* [Exercise data]
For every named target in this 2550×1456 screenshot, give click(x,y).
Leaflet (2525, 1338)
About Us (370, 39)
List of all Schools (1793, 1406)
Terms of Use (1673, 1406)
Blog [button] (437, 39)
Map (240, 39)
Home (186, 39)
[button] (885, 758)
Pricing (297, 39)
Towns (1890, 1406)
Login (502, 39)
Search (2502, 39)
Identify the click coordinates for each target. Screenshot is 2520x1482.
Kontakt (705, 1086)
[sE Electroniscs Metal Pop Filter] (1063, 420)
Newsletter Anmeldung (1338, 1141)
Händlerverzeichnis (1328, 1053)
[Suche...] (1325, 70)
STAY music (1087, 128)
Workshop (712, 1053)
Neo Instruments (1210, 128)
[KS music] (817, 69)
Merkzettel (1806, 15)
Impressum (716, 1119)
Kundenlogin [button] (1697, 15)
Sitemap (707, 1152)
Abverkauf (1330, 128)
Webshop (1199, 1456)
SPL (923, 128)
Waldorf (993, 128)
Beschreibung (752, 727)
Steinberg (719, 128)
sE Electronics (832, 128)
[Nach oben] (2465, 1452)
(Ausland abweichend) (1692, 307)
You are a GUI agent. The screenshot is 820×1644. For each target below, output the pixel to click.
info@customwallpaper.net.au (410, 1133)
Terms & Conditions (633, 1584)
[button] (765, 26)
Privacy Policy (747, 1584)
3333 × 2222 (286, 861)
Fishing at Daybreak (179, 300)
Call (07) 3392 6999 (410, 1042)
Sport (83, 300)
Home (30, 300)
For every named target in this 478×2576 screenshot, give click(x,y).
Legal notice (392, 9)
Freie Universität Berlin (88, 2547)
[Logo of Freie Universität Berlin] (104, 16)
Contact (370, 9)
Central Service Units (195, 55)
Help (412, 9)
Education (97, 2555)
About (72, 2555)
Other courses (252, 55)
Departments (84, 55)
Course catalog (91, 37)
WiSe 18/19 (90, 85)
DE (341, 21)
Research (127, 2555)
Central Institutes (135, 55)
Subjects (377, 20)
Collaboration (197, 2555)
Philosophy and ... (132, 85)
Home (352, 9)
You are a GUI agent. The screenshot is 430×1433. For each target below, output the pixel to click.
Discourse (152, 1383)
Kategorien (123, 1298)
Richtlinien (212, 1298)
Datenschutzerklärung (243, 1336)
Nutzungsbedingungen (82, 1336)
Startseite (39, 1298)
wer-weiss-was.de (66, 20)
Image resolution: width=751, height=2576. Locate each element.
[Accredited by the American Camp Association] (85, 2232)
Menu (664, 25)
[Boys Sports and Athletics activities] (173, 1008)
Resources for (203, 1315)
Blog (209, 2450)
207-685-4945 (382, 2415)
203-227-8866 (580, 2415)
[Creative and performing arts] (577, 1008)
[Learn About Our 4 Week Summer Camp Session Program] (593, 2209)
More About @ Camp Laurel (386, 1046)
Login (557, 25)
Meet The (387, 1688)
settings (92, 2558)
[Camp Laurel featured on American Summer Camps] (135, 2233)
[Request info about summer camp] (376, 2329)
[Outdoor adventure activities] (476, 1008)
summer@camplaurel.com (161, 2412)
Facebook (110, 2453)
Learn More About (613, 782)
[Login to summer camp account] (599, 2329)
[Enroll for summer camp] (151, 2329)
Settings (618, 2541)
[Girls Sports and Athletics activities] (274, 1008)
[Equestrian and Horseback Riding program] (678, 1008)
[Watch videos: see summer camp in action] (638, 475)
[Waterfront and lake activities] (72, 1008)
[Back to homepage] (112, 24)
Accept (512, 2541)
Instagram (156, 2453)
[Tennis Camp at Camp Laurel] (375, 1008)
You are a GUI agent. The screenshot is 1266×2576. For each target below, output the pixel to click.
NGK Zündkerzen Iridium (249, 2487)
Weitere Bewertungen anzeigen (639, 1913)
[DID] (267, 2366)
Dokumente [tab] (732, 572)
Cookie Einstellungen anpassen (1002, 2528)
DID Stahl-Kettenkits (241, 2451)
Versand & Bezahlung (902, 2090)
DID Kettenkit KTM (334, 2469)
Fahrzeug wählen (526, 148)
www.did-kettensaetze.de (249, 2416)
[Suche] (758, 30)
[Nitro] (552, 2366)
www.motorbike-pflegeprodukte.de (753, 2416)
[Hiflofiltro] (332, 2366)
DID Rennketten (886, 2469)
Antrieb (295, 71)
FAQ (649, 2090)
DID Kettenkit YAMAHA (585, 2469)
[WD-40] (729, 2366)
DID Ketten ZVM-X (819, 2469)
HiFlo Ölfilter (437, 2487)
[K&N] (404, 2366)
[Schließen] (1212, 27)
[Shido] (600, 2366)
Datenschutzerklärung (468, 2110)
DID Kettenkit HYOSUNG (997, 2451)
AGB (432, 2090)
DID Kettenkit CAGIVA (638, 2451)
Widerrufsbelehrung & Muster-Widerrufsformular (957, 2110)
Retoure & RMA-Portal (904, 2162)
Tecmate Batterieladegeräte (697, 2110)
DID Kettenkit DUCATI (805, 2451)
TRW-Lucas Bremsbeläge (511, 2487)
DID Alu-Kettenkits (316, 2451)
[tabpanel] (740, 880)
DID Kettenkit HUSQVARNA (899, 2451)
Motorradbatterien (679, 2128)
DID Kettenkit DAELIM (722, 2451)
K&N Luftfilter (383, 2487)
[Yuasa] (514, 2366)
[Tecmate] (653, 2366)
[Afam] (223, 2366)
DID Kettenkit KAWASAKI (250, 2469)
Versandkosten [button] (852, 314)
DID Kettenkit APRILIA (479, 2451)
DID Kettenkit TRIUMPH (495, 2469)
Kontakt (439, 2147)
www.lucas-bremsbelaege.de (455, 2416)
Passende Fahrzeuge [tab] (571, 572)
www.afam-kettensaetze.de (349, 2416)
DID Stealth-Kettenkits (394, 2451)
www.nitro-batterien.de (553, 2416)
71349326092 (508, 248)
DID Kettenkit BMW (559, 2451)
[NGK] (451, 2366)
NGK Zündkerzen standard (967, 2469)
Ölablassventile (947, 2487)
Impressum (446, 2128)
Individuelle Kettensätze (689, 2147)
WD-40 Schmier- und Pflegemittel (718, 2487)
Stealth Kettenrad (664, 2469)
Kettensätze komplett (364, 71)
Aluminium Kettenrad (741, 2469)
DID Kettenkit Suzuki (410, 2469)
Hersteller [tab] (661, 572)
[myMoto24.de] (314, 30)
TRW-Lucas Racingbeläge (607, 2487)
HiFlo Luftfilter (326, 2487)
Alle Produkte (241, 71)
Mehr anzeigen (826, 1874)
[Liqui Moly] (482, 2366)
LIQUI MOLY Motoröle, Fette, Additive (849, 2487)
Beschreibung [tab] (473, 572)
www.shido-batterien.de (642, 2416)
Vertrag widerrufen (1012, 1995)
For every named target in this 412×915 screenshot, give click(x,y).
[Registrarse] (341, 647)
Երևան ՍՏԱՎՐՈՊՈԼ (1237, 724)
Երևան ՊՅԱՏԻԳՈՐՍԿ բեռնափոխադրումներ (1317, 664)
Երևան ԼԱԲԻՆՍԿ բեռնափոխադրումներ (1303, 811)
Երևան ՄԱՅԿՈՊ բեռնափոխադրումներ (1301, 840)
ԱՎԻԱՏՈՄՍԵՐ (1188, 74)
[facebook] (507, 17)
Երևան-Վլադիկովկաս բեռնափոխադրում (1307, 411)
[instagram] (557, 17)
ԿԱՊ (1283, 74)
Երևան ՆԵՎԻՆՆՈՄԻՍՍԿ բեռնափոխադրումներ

* [Problem to solve] Please copy, without any change, the lines of the material from the first through the one containing "Home (352, 9)". Write nothing else.

* [Written answer]
For every named target in this 2550×1456 screenshot, give click(x,y).
Leaflet (2525, 1338)
About Us (370, 39)
List of all Schools (1793, 1406)
Terms of Use (1673, 1406)
Blog [button] (437, 39)
Map (240, 39)
Home (186, 39)
[button] (885, 758)
Pricing (297, 39)
Towns (1890, 1406)
Login (502, 39)
Search (2502, 39)
Identify the click coordinates for each target. Screenshot is 2520x1482.
Kontakt (705, 1086)
[sE Electroniscs Metal Pop Filter] (1063, 420)
Newsletter Anmeldung (1338, 1141)
Händlerverzeichnis (1328, 1053)
[Suche...] (1325, 70)
STAY music (1087, 128)
Workshop (712, 1053)
Neo Instruments (1210, 128)
[KS music] (817, 69)
Merkzettel (1806, 15)
Impressum (716, 1119)
Kundenlogin [button] (1697, 15)
Sitemap (707, 1152)
Abverkauf (1330, 128)
Webshop (1199, 1456)
SPL (923, 128)
Waldorf (993, 128)
Beschreibung (752, 727)
Steinberg (719, 128)
sE Electronics (832, 128)
[Nach oben] (2465, 1452)
(Ausland abweichend) (1692, 307)
You are a GUI agent. The screenshot is 820×1644. For each target below, output the pixel to click.
info@customwallpaper.net.au (410, 1133)
Terms & Conditions (633, 1584)
[button] (765, 26)
Privacy Policy (747, 1584)
3333 × 2222 (286, 861)
Fishing at Daybreak (179, 300)
Call (07) 3392 6999 (410, 1042)
Sport (83, 300)
Home (30, 300)
For every named target in this 478×2576 screenshot, give click(x,y).
Legal notice (392, 9)
Freie Universität Berlin (88, 2547)
[Logo of Freie Universität Berlin] (104, 16)
Contact (370, 9)
Central Service Units (195, 55)
Help (412, 9)
Education (97, 2555)
About (72, 2555)
Other courses (252, 55)
Departments (84, 55)
Course catalog (91, 37)
WiSe 18/19 (90, 85)
DE (341, 21)
Research (127, 2555)
Central Institutes (135, 55)
Subjects (377, 20)
Collaboration (197, 2555)
Philosophy and ... (132, 85)
Home (352, 9)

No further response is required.